«Reglas para tomar decisiones»
(Texto - Capítulo 30 - Sección I)

Extractos del taller celebrado en la
Fundación para Un curso de milagros
Roscoe NY

Kenneth Wapnick, Ph.D.

Parte IV
Regla 1

(T-30.I.2:1-2) Este enfoque [que es el de la perspectiva que Jesús ha dicho que adoptemos cuando despertamos cada mañana] comienza con la siguiente declaración: Hoy no tomaré ninguna decisión por mi cuenta.

Claramente lo que esto significa es que no tomemos decisiones con nuestro ego, porque eso sería tomar decisiones con nuestro yo. Más bien aquí se nos suplica que tomemos las decisiones con Jesús. Curiosamente, al final de esta sección parece decir lo contrario. Dice allí que «no puedes tomar decisiones por tu cuenta» (T-30.I.14:3). Jesús hace este tipo de cosas a lo largo del Curso: dice una cosa en un lugar y luego parece decir lo contrario en otro lugar. Es lo opuesto en forma, pero no en contenido —solo está exponiendo otro punto. Aquí la idea es: no tomes una decisión con tu ego, lo cual equivale a tomarla por tu cuenta. Más bien, tómala conmigo. El punto que expone al final de esta sección es que no puedes tomar una decisión por tu cuenta, es decir: el Hijo de Dios debe elegir o bien al ego o bien al Espíritu Santo. Por lo tanto, el contenido es coherente aun cuando la forma con frecuencia no lo es.

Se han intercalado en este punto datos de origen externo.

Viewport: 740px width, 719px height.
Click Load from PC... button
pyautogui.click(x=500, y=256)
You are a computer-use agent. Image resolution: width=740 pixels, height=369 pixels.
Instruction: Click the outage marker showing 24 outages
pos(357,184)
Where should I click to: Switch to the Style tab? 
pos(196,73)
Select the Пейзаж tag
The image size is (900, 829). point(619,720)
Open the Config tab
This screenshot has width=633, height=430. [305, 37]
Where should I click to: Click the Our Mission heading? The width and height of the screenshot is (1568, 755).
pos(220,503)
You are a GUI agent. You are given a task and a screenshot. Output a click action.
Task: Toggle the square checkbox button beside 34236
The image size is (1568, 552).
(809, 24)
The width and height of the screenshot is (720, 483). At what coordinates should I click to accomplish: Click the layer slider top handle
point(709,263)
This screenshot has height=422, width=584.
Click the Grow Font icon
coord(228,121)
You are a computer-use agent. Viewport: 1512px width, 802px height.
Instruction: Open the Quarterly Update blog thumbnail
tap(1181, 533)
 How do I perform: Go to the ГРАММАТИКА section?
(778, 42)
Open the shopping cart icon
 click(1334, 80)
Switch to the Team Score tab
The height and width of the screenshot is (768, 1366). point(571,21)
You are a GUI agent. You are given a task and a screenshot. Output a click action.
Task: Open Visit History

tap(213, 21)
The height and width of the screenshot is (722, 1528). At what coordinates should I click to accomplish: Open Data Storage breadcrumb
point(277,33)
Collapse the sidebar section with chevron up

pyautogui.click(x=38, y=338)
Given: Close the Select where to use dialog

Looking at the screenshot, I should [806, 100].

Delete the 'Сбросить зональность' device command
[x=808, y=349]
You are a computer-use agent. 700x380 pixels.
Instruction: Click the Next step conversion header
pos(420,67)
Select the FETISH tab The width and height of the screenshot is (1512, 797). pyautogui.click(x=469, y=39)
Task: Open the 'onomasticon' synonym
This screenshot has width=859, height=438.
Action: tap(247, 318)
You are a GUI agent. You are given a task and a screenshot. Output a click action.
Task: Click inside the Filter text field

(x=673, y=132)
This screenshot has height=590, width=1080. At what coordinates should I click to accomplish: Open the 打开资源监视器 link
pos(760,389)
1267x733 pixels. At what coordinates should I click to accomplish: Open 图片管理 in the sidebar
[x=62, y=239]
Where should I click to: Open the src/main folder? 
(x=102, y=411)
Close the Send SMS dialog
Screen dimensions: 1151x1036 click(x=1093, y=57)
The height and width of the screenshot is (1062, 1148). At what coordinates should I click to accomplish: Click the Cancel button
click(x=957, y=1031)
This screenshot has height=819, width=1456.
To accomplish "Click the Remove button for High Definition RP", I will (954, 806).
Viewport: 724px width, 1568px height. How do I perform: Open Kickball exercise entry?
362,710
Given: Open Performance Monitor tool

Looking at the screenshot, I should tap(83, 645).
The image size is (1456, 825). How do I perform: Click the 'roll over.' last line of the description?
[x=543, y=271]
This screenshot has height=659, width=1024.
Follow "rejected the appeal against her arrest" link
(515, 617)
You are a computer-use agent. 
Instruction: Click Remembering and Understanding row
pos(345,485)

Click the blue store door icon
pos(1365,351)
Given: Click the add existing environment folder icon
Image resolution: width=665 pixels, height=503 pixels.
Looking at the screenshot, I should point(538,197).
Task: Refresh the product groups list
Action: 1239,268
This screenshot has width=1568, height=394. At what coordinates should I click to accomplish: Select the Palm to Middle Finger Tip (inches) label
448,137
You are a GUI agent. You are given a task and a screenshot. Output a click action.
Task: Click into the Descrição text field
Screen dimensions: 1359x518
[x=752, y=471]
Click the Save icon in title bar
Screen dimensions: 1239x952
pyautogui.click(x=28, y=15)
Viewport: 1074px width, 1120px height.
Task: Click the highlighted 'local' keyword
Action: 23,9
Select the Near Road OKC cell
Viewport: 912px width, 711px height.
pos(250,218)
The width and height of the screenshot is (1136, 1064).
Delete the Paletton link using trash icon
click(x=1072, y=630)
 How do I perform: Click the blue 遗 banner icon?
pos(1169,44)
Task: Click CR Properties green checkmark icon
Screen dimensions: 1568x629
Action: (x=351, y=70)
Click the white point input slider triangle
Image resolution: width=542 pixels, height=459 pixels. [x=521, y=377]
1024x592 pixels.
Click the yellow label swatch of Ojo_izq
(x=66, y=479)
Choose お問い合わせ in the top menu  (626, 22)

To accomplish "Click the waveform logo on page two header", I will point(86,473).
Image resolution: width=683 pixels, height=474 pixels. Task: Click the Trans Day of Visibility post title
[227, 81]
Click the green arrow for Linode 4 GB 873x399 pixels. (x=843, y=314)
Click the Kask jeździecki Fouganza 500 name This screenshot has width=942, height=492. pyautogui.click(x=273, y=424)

Obviamente este es un tema importante, y se repite a lo largo del Curso: que no tomemos decisiones por nuestra cuenta. Una de esas referencias en el texto —sobre no elegir por tu cuenta—, que quiero ver con ustedes, es la siguiente:

Siempre que eliges tomar una decisión solo para ti [lo cual, nuevamente, significa tomarla con tu ego en lugar de tomarla con Jesús o el Espíritu Santo] estás pensando destructivamente y la decisión será errónea (T-14.III.9:1).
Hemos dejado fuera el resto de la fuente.